▶ What the exercise asks
Convert the rows below into a JSON list of strings, one string for each line. Leave out blank lines.
*** Data provided ***
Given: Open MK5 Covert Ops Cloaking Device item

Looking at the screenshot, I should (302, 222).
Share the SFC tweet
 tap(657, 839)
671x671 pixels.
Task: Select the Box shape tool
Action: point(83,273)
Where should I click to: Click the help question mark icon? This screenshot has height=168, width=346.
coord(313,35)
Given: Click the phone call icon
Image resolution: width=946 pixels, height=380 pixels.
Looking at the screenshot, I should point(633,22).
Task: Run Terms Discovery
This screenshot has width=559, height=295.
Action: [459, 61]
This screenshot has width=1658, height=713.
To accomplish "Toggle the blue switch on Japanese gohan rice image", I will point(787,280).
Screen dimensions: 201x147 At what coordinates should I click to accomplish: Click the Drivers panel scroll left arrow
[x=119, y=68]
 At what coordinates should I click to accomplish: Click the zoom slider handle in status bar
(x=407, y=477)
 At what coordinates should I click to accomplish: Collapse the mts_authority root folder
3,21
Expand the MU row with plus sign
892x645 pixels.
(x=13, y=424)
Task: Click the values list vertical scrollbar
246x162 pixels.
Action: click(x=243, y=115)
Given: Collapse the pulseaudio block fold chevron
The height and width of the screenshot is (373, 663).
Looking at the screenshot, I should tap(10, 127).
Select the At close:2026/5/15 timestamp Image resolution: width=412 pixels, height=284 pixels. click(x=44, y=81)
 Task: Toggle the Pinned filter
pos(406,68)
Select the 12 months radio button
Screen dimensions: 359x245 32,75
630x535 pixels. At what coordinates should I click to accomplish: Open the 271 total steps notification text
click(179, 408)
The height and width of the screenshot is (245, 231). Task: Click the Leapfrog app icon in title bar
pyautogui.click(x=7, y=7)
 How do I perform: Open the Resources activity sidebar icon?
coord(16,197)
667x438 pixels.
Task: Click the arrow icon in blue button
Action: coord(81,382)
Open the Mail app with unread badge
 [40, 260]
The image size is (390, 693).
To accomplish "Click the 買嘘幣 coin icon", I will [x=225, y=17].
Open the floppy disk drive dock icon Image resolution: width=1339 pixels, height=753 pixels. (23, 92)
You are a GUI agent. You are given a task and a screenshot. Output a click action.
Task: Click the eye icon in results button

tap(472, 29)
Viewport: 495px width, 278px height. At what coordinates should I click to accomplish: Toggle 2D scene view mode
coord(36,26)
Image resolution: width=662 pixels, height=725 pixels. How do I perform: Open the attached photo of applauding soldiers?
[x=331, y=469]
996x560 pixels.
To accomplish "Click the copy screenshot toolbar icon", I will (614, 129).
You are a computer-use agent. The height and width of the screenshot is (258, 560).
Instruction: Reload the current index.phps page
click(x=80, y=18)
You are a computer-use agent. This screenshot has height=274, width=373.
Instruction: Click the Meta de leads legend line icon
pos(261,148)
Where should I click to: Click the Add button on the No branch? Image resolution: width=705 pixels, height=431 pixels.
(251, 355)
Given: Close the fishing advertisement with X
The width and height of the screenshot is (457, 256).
***
▶ Exercise response
[
  "Given: Open MK5 Covert Ops Cloaking Device item",
  "Looking at the screenshot, I should (302, 222).",
  "Share the SFC tweet",
  " tap(657, 839)",
  "671x671 pixels.",
  "Task: Select the Box shape tool",
  "Action: point(83,273)",
  "Where should I click to: Click the help question mark icon? This screenshot has height=168, width=346.",
  "coord(313,35)",
  "Given: Click the phone call icon",
  "Image resolution: width=946 pixels, height=380 pixels.",
  "Looking at the screenshot, I should point(633,22).",
  "Task: Run Terms Discovery",
  "This screenshot has width=559, height=295.",
  "Action: [459, 61]",
  "This screenshot has width=1658, height=713.",
  "To accomplish \"Toggle the blue switch on Japanese gohan rice image\", I will point(787,280).",
  "Screen dimensions: 201x147 At what coordinates should I click to accomplish: Click the Drivers panel scroll left arrow",
  "[x=119, y=68]",
  " At what coordinates should I click to accomplish: Click the zoom slider handle in status bar",
  "(x=407, y=477)",
  " At what coordinates should I click to accomplish: Collapse the mts_authority root folder",
  "3,21",
  "Expand the MU row with plus sign",
  "892x645 pixels.",
  "(x=13, y=424)",
  "Task: Click the values list vertical scrollbar",
  "246x162 pixels.",
  "Action: click(x=243, y=115)",
  "Given: Collapse the pulseaudio block fold chevron",
  "The height and width of the screenshot is (373, 663).",
  "Looking at the screenshot, I should tap(10, 127).",
  "Select the At close:2026/5/15 timestamp Image resolution: width=412 pixels, height=284 pixels. click(x=44, y=81)",
  " Task: Toggle the Pinned filter",
  "pos(406,68)",
  "Select the 12 months radio button",
  "Screen dimensions: 359x245 32,75",
  "630x535 pixels. At what coordinates should I click to accomplish: Open the 271 total steps notification text",
  "click(179, 408)",
  "The height and width of the screenshot is (245, 231). Task: Click the Leapfrog app icon in title bar",
  "pyautogui.click(x=7, y=7)",
  " How do I perform: Open the Resources activity sidebar icon?",
  "coord(16,197)",
  "667x438 pixels.",
  "Task: Click the arrow icon in blue button",
  "Action: coord(81,382)",
  "Open the Mail app with unread badge",
  " [40, 260]",
  "The image size is (390, 693).",
  "To accomplish \"Click the 買嘘幣 coin icon\", I will [x=225, y=17].",
  "Open the floppy disk drive dock icon Image resolution: width=1339 pixels, height=753 pixels. (23, 92)",
  "You are a GUI agent. You are given a task and a screenshot. Output a click action.",
  "Task: Click the eye icon in results button",
  "tap(472, 29)",
  "Viewport: 495px width, 278px height. At what coordinates should I click to accomplish: Toggle 2D scene view mode",
  "coord(36,26)",
  "Image resolution: width=662 pixels, height=725 pixels. How do I perform: Open the attached photo of applauding soldiers?",
  "[x=331, y=469]",
  "996x560 pixels.",
  "To accomplish \"Click the copy screenshot toolbar icon\", I will (614, 129).",
  "You are a computer-use agent. The height and width of the screenshot is (258, 560).",
  "Instruction: Reload the current index.phps page",
  "click(x=80, y=18)",
  "You are a computer-use agent. This screenshot has height=274, width=373.",
  "Instruction: Click the Meta de leads legend line icon",
  "pos(261,148)",
  "Where should I click to: Click the Add button on the No branch? Image resolution: width=705 pixels, height=431 pixels.",
  "(251, 355)",
  "Given: Close the fishing advertisement with X",
  "The width and height of the screenshot is (457, 256)."
]